Ook deze grief faalt. Nu het gebruik van deze informatie niet in strijd is geacht met enig algemeen beginsel van behoorlijk bestuur en ook niet ontoelaatbaar is geacht, valt, zonder nadere toelichting, die ontbreekt, niet in te zien waarom deze omstandigheid zou moeten meewegen bij de vraag of de inspecteur in redelijkheid kon weigeren tot ambtshalve vermindering over te gaan.
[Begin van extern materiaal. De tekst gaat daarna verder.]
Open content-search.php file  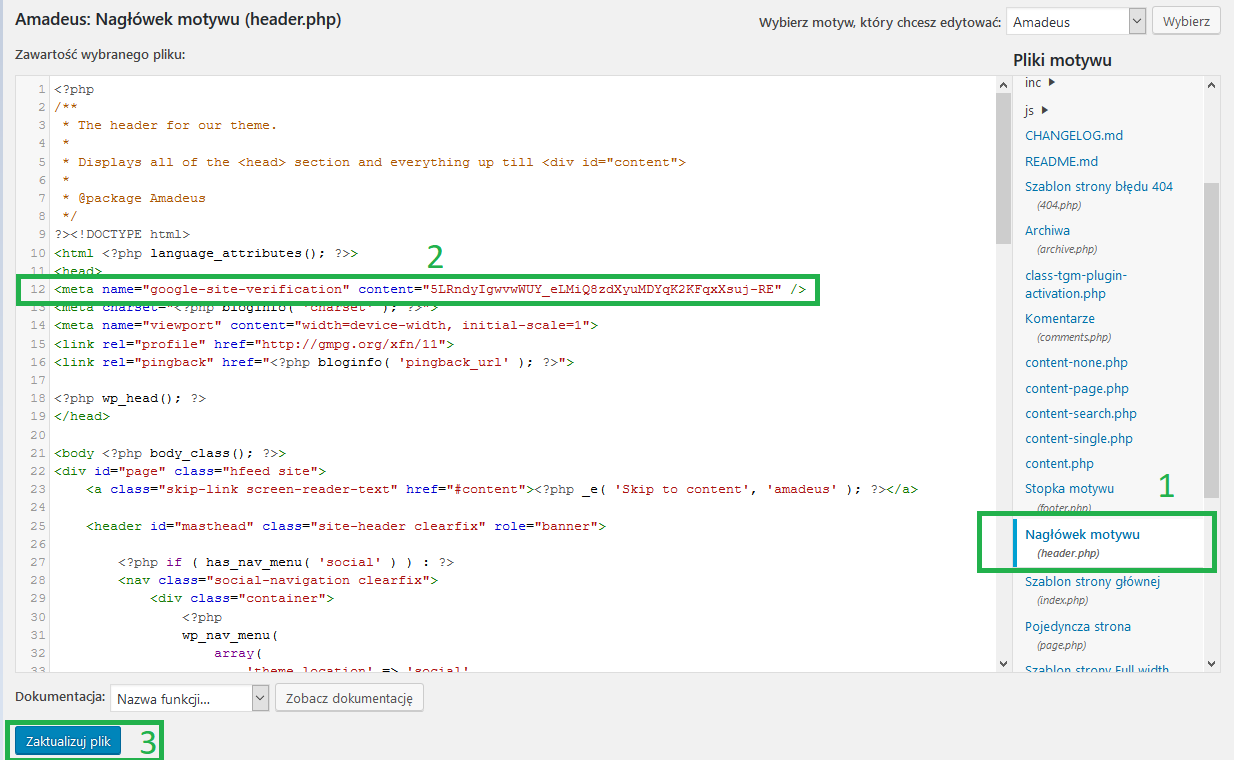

14. Uit het voorgaande volgt dat het verzet ongegrond is en de vorderingen van [appellant] c.s. niet toewijsbaar zijn. Het bestreden vonnis, voor zover gewezen in conventie, moet dan ook worden bekrachtigd. Als in het ongelijk gestelde partij zal [appellant] c.s. worden veroordeeld in de proceskosten in hoger beroep.

Beslissing

Het hof:
- bekrachtigt het tussen partijen voor zover in conventie gewezen vonnis van de rechtbank Rotterdam van 7 oktober 2015;
- veroordeelt [appellant] c.s. in de kosten van het geding in hoger beroep, aan de zijde van de Ontvanger c.s. tot op heden begroot op € 711 aan verschotten en € 1.788 aan salaris advocaat en op € 131,- aan nasalaris voor de advocaat, nog te verhogen met
€ 68,- indien niet binnen veertien dagen na aanschrijving in der minne aan dit arrest is voldaan en vervolgens betekening van dit arrest heeft plaatsgevonden, en bepaalt dat deze bedragen binnen 14 dagen na de dag van de uitspraak dan wel, wat betreft het bedrag van € 68,-, na de datum van betekening, moeten zijn voldaan, bij gebreke waarvan deze bedragen worden vermeerderd met de wettelijke rente als bedoeld in artikel 6:119 BW vanaf het einde van genoemde termijn van 14 dagen;
- verklaart dit arrest ten aanzien van de kostenveroordeling uitvoerbaar bij voorraad.
Dit arrest is gewezen door mrs. M.P.J. Ruijpers, W.G.M. Visser en J.J. van der Helm en is uitgesproken ter openbare terechtzitting van 6 juni 2017 in aanwezigheid van de griffier.